Google just pushed an update to its iOS "Smart Lock" app that allows iPhones to act as a physical two-factor-authentication (2FA) key. Now when logging into first-party services in Chrome, a notification is sent to the phone so users can verify their identity through the Smart Lock app.
The authentication key is sent via Bluetooth rather than messaging the user a code, which could be intercepted. This method also thwarts SIM-swapping attacks since the scammer would have to have physical access to the device. SIM swapping is arguably 2FA's main weakness since attackers can generate 2FA codes after they have control of the victim's number. Despite that, it is still one of the best ways to protect your online accounts. It is made even stronger by using physical authentication methods.
It uses the Secure Enclave as a security key, it's pretty cool.— Filippo Valsorda (@FiloSottile) January 14, 2020
This functionality has been available on Android devices since last April, but is the first appearance on the iPhone.

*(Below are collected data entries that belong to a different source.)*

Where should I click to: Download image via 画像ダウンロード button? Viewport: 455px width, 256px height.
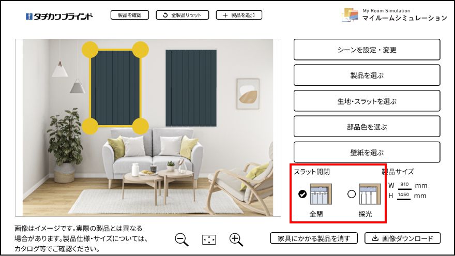click(402, 238)
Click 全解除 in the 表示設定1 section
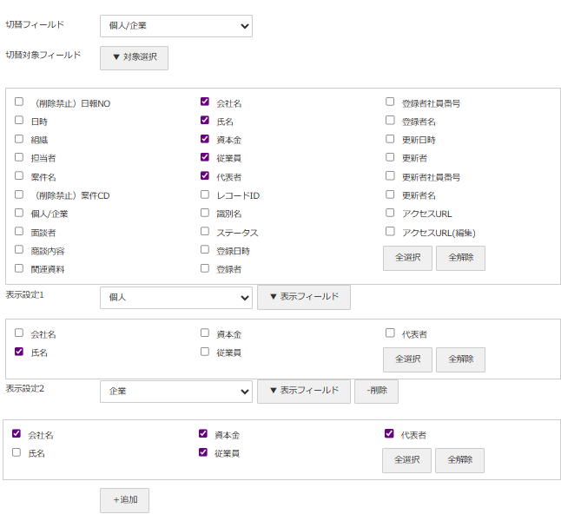This screenshot has width=561, height=514. 460,359
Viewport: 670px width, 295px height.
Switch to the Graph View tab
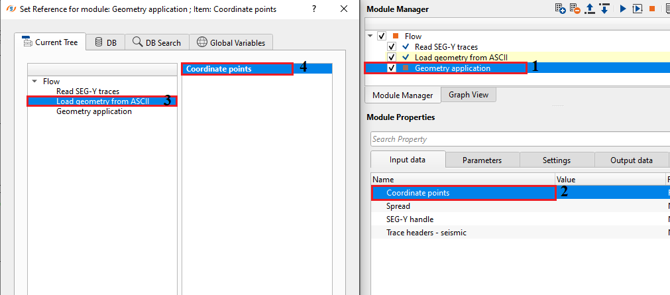click(469, 95)
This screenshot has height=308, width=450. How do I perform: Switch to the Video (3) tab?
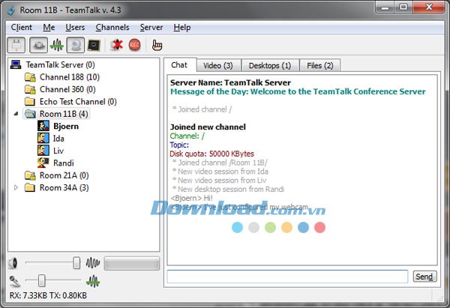(218, 65)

It uses the iPhone processor's Secure Enclave, which stores encrypted security keys on the device. Secure Enclave was introduced with the iPhone 5S, so it will not work on earlier models. The Smart Lock app also requires iOS 10 or later to work. Google updated its 2FA Security Key support page with setup and usage instructions.

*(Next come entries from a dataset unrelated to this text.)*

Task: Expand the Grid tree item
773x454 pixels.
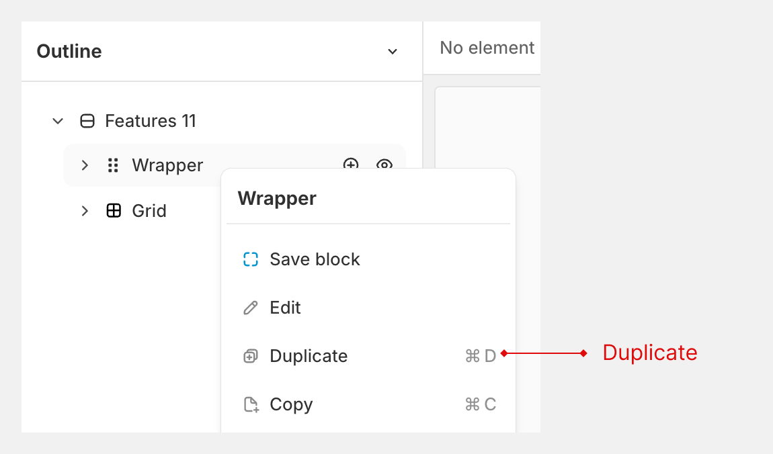Action: [85, 210]
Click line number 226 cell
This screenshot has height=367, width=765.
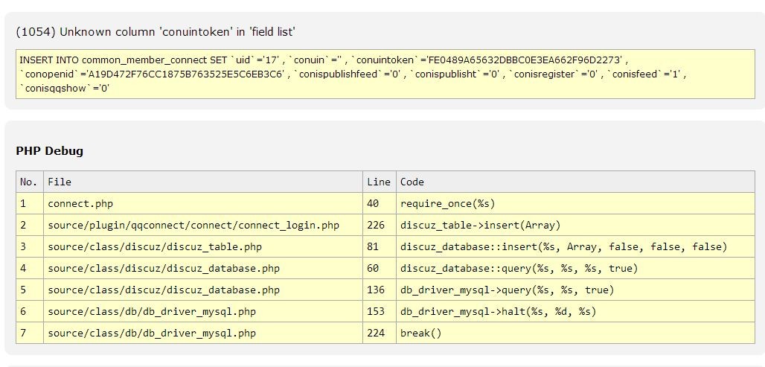pyautogui.click(x=376, y=225)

After users have added their iPhone's authentication key to their Google account, they can sign into any Google service, such as Gmail, as long as they are browsing with Chrome and have their phone nearby. Alternative browsers like Microsoft's Edge or Apple's Safari are not supported. The Verge notes that if you try using it in these browsers, you will be prompted to insert a key fob.
Google was not forthcoming on whether support was coming for other browsers.